Graphic by Alexa Hawksworth 

Student Life

How to become actively involved in the zero-waste movement

Quebec actress Mélissa de La Fontaine talked about her experience joining the movement

Quebec actress and environmental health advocate Mélissa de La Fontaine talked food waste and consumption during her Conférence Zéro Déchet on March 21 at Université de Montréal.

During the conference, which was held in French, de La Fontaine touched on her experiences living a zero-waste lifestyle and offered tips for people interested in joining the movement.
She talked about her experience moving from Shawinigan to Montreal, and how she started raising her awareness on environmental issues and the rising problem of food and material waste in Canada. She said through her activism, she wants to encourage all Montrealers to make better environmental decisions.
“You should all know that the garbage that we throw daily, it does not disappear. It ends up at landfill sites,” de La Fontaine said. According to de La Fontaine’s research, there are two ways these sites pollute our environment—many non-compostable materials, such as plastic produces methane and well-water. “Methane ends up in the air that we breathe, while well-water is a form of juice that garbage creates, which can end up in our oceans and deeply harm fish,” she said.
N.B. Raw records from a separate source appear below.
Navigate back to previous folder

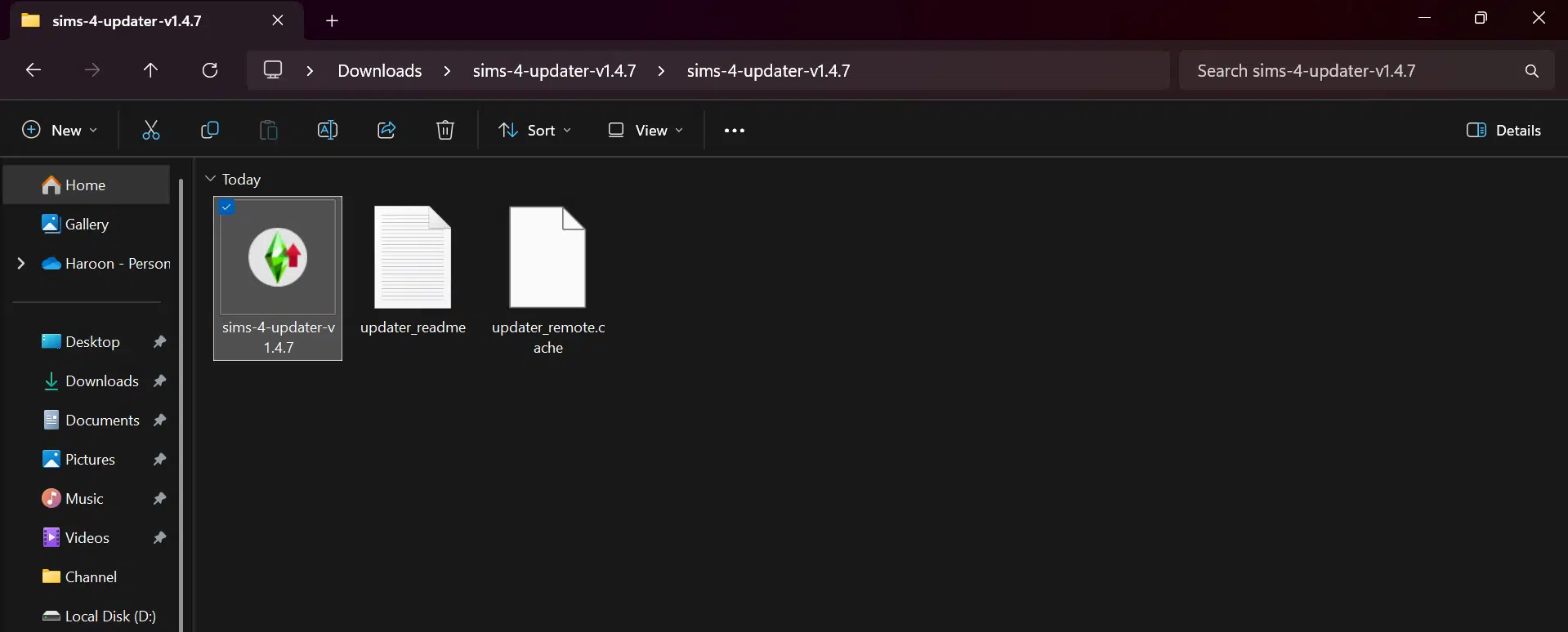click(34, 70)
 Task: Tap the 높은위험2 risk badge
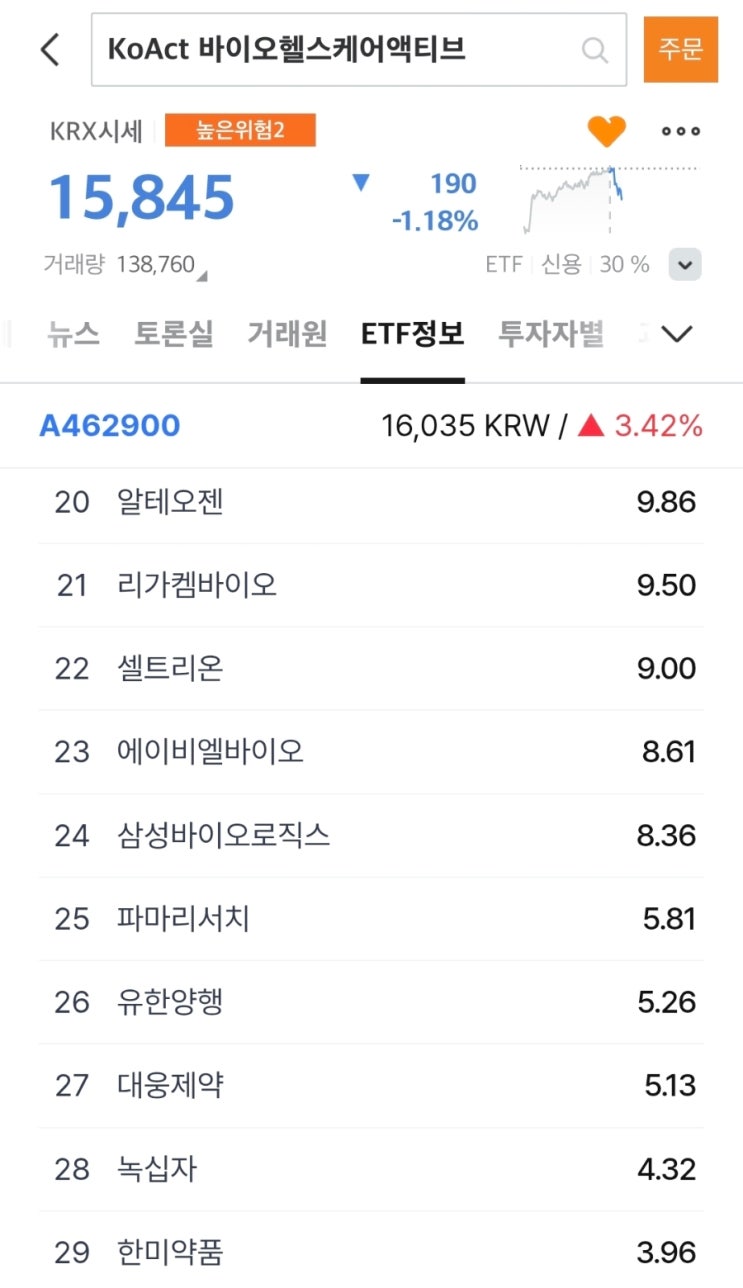tap(240, 130)
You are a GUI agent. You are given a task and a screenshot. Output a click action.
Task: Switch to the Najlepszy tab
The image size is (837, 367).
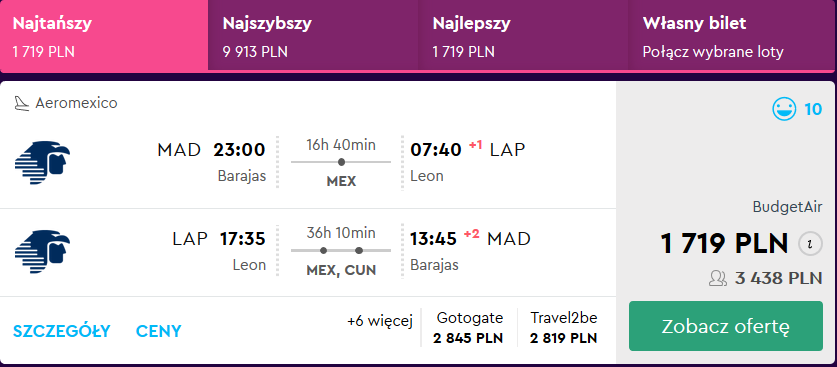tap(524, 35)
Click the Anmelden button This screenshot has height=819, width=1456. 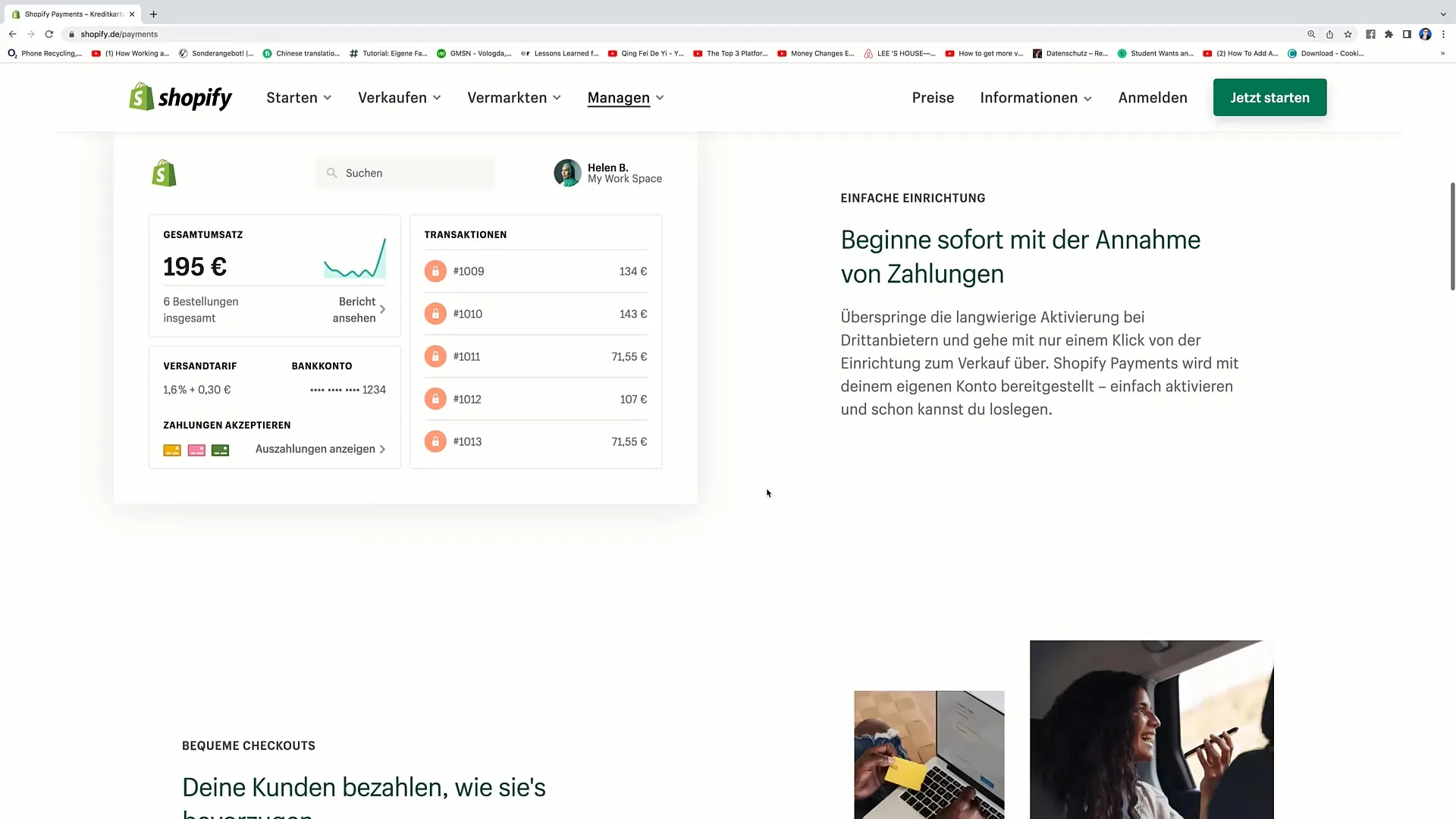click(1153, 96)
De La Fontaine propelled herself in the movement after reading environmental activist Bea Johnson’s book Zero Waste Home: The Ultimate Guide to Simplifying your Life by Reducing your Waste. The book helped de La Fontaine become more educated on waste and environmental issues in Canada. The environmental advocate said she believes if everyone made small, regular contributions towards waste reduction in their own homes, it would do a lot of good for the planet. According to a 2016 Huffington Post article “Let’s Work Towards A Zero-Waste Future By Creating A Culture Of Reuse,” people throw out “an average of 4.7 trash bags of clothing every year,” which is equal to 2.6 billion pounds of garbage that goes into landfills per year.

“We do not need to count every piece of garbage we throw out, but rather all contribute according to our personal limits. We all have limits, so it’s not about going to extremes,” de La Fontaine said. She said following a minimalist lifestyle is a good way to reduce waste. When you live a minimalist lifestyle, you are dedicated to buying less and focusing on only necessities.
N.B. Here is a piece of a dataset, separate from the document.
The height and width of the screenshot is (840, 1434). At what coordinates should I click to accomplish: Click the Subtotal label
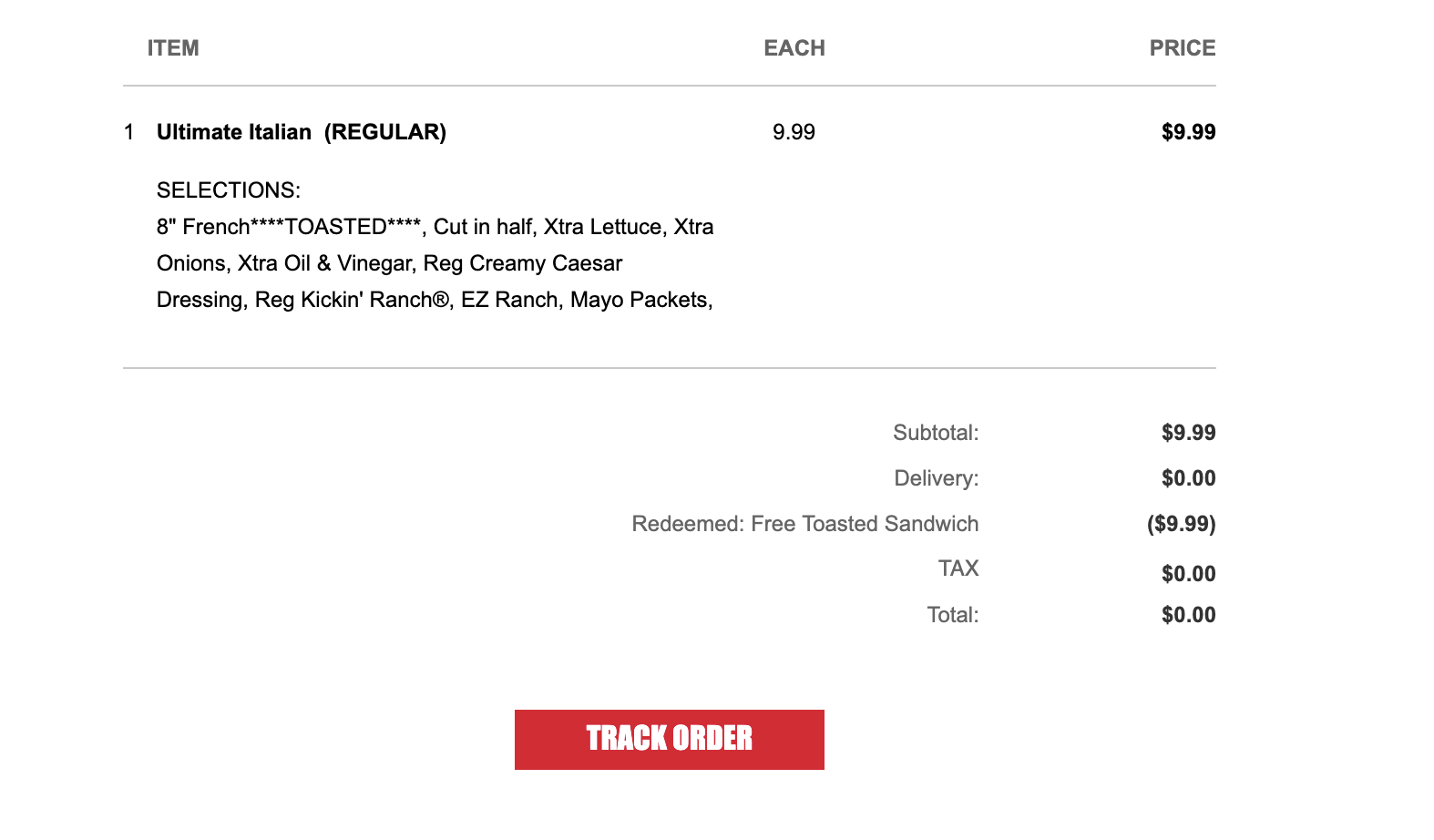[936, 433]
She outlined a four-step technique to limiting waste in urban households. The steps are refusing, reducing, reusing and recycling.

Refusing is about saying “no” to extra, unnecessary items. This includes trinkets organizations tend to give away at conferences. It also includes promotional cards and flyers distributed on the street, or “freebies,” as de La Fontaine called them. “You are telling the organizations to make more of these items, which causes an issue when they use petrol and energy to create them,” she said.

Reducing is about minimizing the purchase or use of household products, among others. Reducing not only saves money but also lowers the demand for certain products that harm the environment, but that also create pollution when they are manufactured.

Reusing is about utilizing items such as bags and containers. De La Fontaine suggested to buy reusable plastic containers and grocery bags that can last for many years and do not cause damage to our planet.

While de La Fontaine said recycling seems fairly self-explanatory, it’s important to do it correctly. Composting is one of the most important waste-reducing processes, she said. About 50 to 60 per cent of garbage being thrown out in Quebec is compostable, according to Statistics Canada.

“I would recommend composting things like fruit peels, which is very easy to do,” de La Fontaine said.

De La Fontaine said she hopes in the next five years, Canadians will start taking serious action towards environmental health, reducing waste and saving the environment from further pollution.

For those interested in finding out more about the zero-waste movement in North America, de La Fontaine highly recommends reading Zero Waste Home: The Ultimate Guide to Simplifying your Life by Reducing your Waste.